Dr. David Bubenheim is a research scientist and technology developer. He has developed advanced regenerative life supports systems for NASA. Reliable and efficient waste treatment for recovery and recycle of resources is of particular relevance. Dr. Bubenheim has received R&D Magazine’s Best 100 New Technologies and the Best New Technology awards.
SESSION 5: WATER RESIDUALS MANAGEMENT
Session Chairman: Prit Kotecha - Suncor
Thursday, July 25, 2013. . . . . . . . . . . . . . . . . . . . . . . . . . . . . . . . . . . . . . . . 10:30 AM -12:00 PM
Market Potential in Western Canada for Salt Produced from Oil & Gas Related Waste Brines
Keith Minnich - WaterSMART Solutions Ltd
One of the notable characteristics of many oil and gas produced waters is the high concentration of dissolved salt, primarily sodium chloride. This presentation will summarize the results of an assessment of the salt market in Western Canada to investigate if there is a potential outlet for salt produced from oil and gas waste brines.
Keith Minnich received a bachelor’s degree from the University of Delaware in Civil Engineering and a Master of Science degree from the University of Michigan in Water Resources Engineering. Keith has held a variety of positions in engineering, project management, general management, and business development for water treatment companies. He has more than 30 years of industrial water treatment experience in the Americas, the Middle East, and Asia with an emphasis on recycle and reuse of water in the oil and gas industry. Keith is currently working as a water management consultant for WaterSMART Solutions, a Calgary based company committed to improving water management in Alberta. Mr.
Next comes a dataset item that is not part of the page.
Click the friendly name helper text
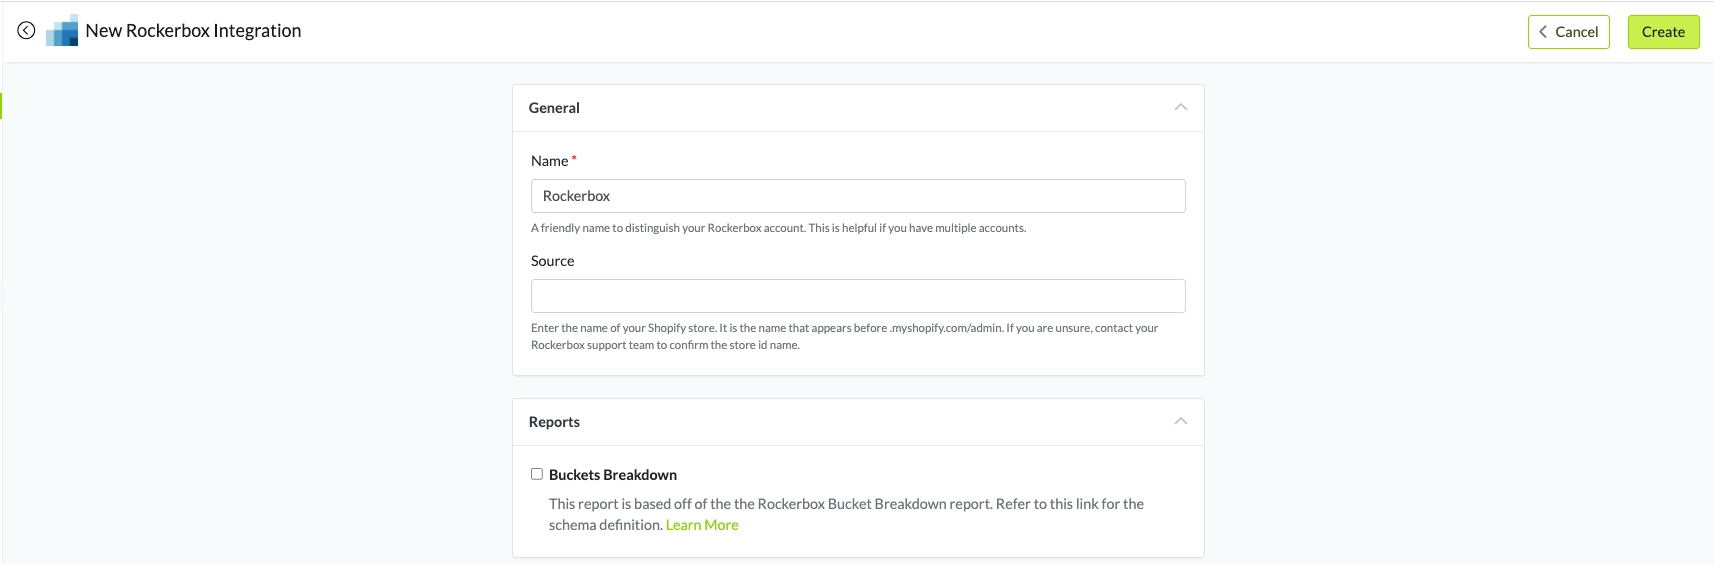 point(778,228)
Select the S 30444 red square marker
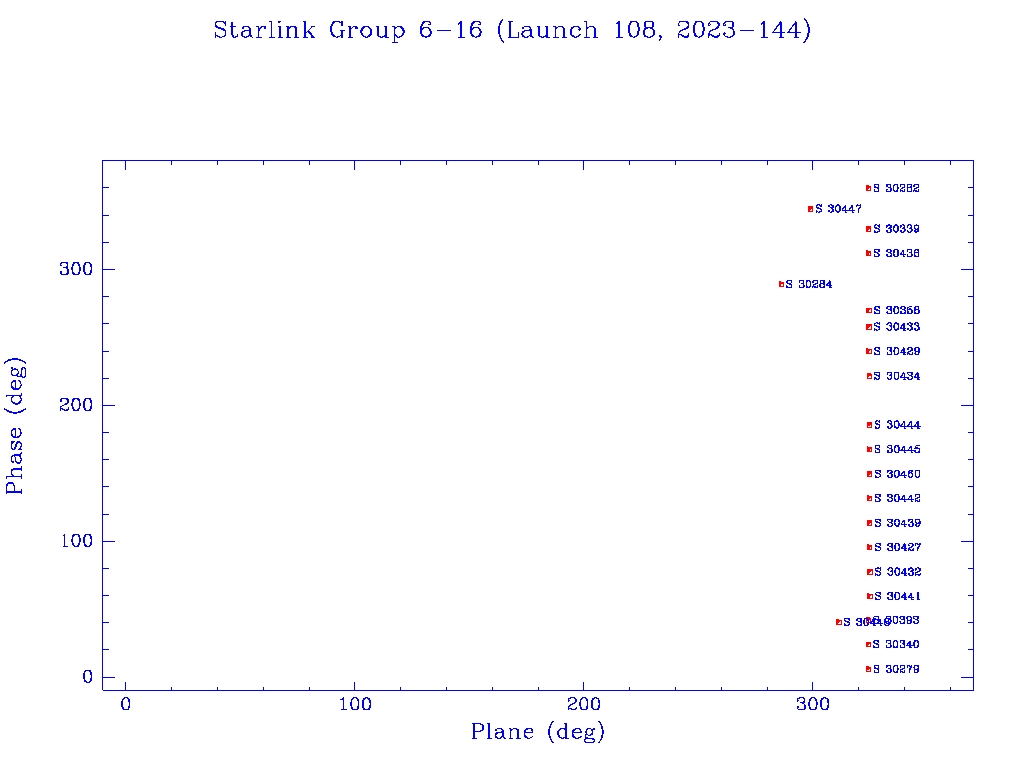Image resolution: width=1024 pixels, height=768 pixels. pos(869,425)
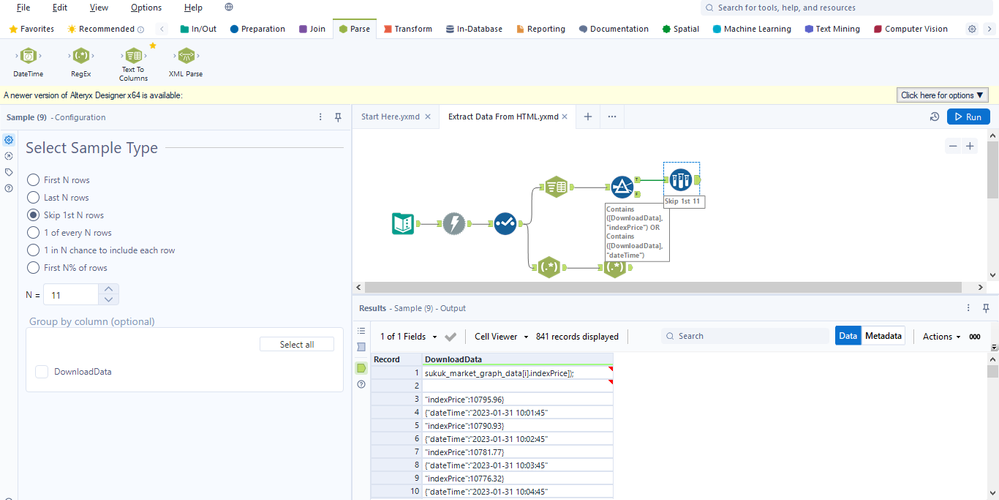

Minnich is registered as a professional engineer in the State of Wisconsin and the Province of Alberta. He is member of the Society of Petroleum Engineers.
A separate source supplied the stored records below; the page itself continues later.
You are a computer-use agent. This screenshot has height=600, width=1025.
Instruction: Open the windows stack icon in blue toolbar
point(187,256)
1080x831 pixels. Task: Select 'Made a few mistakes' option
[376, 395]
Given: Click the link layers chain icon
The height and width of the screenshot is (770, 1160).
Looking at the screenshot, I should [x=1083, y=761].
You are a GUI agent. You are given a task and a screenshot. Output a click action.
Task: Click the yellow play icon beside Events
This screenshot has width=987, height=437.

New Technologies for Management of Waste Brines within SAGD
David Pernitsky – Suncor
This presentation summarizes some of the successes and challenges experienced with SAGD brine management systems, as well as the bench-scale test results from an investigation into the solidification of waste brines as an alternative to MacKay River’s existing gas-fired rotary dryer ZLD equipment.
David Pernitsky is a Senior Process Engineer in Suncor’s Research Engineering group in Calgary, Canada, where his primary responsibility is to develop water treatment technologies for Suncor’s in-situ Oilsands operations. This strategy includes investigations of innovative produced water de-oiling, treatment and desalination technologies, brine and sludge management approaches, and opportunities for water re-use. David has 20 years of technical experience in water and wastewater treatment in a variety of industries. He has Bachelors and Masters Degrees in Civil and Environmental Engineering from the University of Alberta, Canada, and a Ph.D. in Environmental Engineering from the University of Massachusetts at Amherst.
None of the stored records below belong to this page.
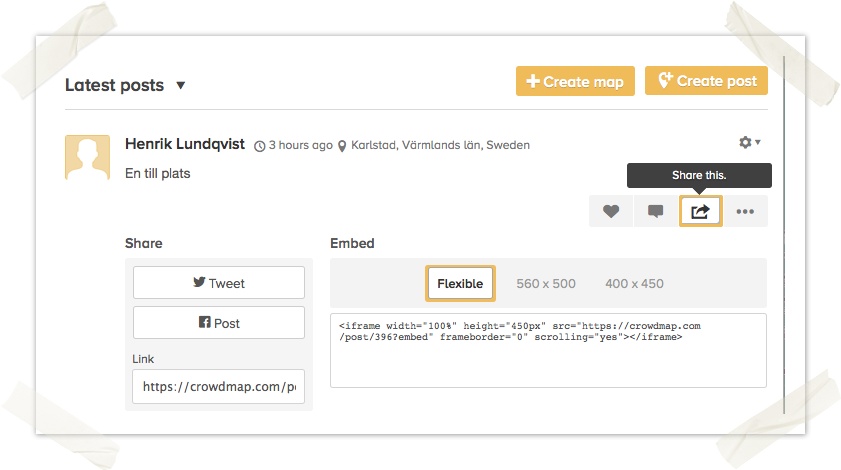The height and width of the screenshot is (470, 841).
Task: Select the 400 x 450 embed size
Action: [634, 283]
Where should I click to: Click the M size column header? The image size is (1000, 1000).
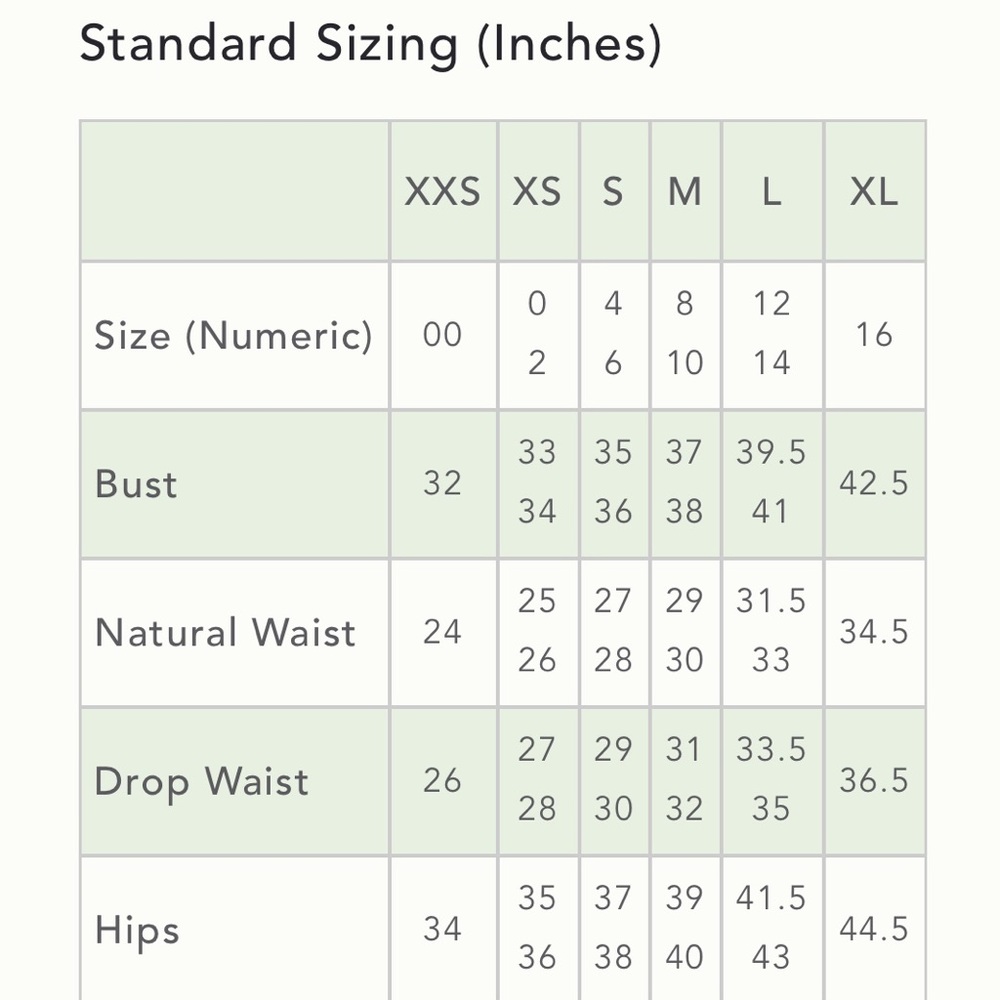coord(685,191)
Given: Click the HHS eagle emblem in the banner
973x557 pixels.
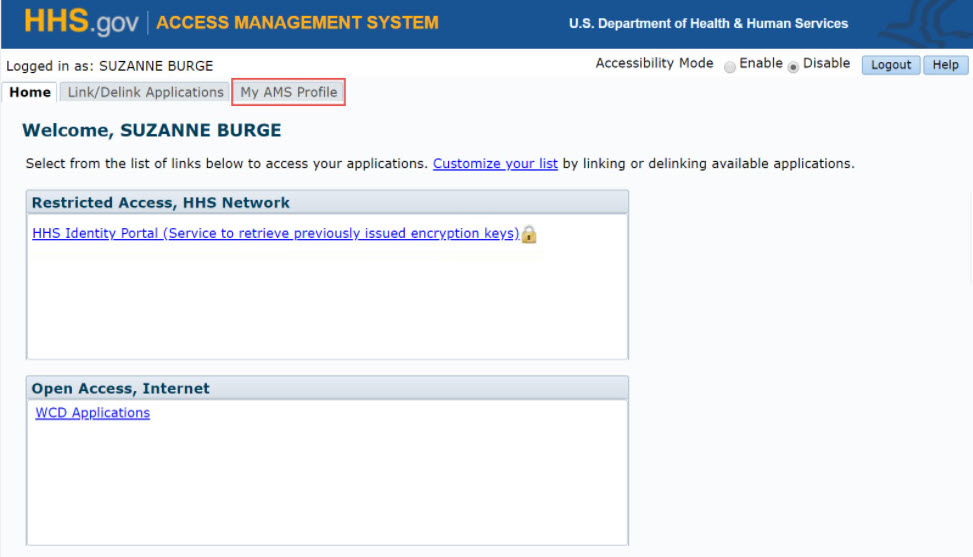Looking at the screenshot, I should [x=936, y=22].
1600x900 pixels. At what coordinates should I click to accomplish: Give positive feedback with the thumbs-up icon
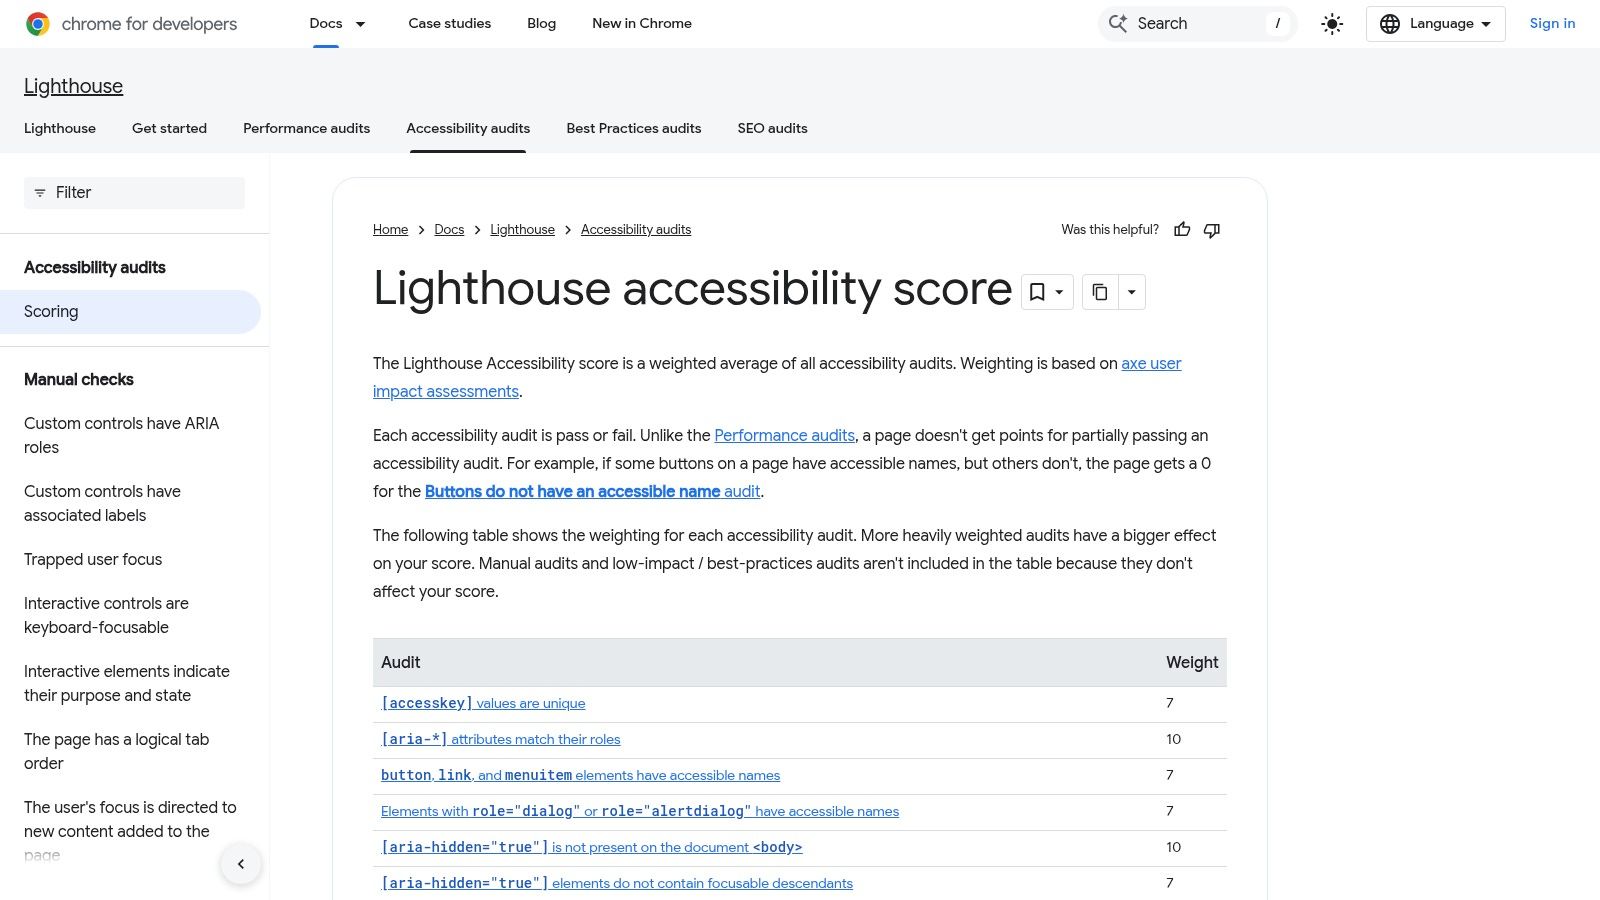point(1182,229)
Reduced Liquid Discharge for Alberta SAGD
Charlotte Bessiere – Veolia Water Solutions and Technologies
The presentation will demonstrate the robustness of Veolia seeded evaporator process in Alberta in a Reduced Liquid Discharge operation.
Charlotte Bessiere is a Research Engineer for Veolia Water Solutions and Technologies, specialized in the HPD Evaporation and Crystallization technology. Her background and experience is in Chemical Engineering and Environment.